Stored items:
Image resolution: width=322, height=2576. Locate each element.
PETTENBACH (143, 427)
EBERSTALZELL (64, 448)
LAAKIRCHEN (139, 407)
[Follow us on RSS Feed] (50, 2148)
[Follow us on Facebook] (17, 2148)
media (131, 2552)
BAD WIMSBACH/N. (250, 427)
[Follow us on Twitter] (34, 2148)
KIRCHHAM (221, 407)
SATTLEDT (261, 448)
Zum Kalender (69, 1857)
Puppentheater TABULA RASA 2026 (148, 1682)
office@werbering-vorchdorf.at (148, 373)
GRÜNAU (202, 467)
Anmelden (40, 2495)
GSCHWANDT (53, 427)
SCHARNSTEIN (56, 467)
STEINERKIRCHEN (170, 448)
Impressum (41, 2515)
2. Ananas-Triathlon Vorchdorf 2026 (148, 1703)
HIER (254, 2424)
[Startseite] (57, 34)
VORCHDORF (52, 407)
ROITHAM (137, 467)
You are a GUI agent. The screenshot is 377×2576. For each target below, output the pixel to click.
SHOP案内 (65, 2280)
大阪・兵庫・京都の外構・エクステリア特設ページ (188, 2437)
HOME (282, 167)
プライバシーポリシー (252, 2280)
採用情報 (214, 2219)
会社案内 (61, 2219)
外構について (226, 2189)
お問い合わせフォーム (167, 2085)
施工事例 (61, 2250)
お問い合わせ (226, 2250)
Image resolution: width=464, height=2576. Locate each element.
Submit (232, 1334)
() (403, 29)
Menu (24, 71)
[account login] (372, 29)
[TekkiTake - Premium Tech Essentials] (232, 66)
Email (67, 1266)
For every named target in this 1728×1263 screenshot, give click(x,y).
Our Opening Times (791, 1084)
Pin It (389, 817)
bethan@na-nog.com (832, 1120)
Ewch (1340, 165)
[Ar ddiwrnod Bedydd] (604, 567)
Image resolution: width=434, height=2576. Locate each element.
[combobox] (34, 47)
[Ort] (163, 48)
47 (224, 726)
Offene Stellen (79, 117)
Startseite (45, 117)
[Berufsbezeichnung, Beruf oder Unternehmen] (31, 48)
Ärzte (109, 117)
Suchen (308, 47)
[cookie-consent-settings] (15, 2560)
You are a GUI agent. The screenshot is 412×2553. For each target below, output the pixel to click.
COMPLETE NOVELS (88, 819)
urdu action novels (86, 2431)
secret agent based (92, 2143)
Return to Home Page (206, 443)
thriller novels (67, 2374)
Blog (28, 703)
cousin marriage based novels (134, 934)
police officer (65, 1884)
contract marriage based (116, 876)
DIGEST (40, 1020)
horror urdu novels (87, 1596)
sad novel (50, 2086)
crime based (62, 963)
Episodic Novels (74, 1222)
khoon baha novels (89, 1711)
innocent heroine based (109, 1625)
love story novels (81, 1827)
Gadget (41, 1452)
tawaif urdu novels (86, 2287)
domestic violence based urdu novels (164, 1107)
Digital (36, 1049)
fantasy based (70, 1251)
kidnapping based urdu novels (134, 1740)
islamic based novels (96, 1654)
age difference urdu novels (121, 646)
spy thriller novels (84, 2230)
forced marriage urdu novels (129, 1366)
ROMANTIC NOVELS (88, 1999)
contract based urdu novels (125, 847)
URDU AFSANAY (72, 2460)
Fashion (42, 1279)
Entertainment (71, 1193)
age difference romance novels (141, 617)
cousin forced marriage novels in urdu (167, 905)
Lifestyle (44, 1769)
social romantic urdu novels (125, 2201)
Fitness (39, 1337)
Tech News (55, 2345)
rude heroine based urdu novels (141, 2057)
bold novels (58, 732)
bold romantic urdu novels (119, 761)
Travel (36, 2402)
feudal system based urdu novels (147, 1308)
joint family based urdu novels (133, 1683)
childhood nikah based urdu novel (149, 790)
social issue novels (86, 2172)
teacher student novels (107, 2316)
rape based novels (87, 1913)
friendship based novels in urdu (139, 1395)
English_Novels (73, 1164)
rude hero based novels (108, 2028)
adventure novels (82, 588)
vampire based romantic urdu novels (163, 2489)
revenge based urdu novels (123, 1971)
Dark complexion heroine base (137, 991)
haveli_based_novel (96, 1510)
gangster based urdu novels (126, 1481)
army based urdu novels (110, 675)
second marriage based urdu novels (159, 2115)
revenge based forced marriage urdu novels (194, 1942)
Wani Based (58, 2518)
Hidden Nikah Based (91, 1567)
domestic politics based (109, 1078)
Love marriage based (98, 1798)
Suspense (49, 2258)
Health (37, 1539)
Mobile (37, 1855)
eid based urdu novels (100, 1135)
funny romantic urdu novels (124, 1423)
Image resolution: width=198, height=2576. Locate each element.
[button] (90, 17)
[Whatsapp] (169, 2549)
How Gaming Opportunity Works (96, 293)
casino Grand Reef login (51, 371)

> **DIRECTIONS FOR THIS TASK**
Your answer should consist solely of the lines above from the line with "Gadget (41, 1452)" to the line with "bold romantic urdu novels (119, 761)", both included, reproduced exactly.

> **WRITTEN RESPONSE**
Gadget (41, 1452)
tawaif urdu novels (86, 2287)
domestic violence based urdu novels (164, 1107)
Digital (36, 1049)
fantasy based (70, 1251)
kidnapping based urdu novels (134, 1740)
islamic based novels (96, 1654)
age difference urdu novels (121, 646)
spy thriller novels (84, 2230)
forced marriage urdu novels (129, 1366)
ROMANTIC NOVELS (88, 1999)
contract based urdu novels (125, 847)
URDU AFSANAY (72, 2460)
Fashion (42, 1279)
Entertainment (71, 1193)
age difference romance novels (141, 617)
cousin forced marriage novels in urdu (167, 905)
Lifestyle (44, 1769)
social romantic urdu novels (125, 2201)
Fitness (39, 1337)
Tech News (55, 2345)
rude heroine based urdu novels (141, 2057)
bold novels (58, 732)
bold romantic urdu novels (119, 761)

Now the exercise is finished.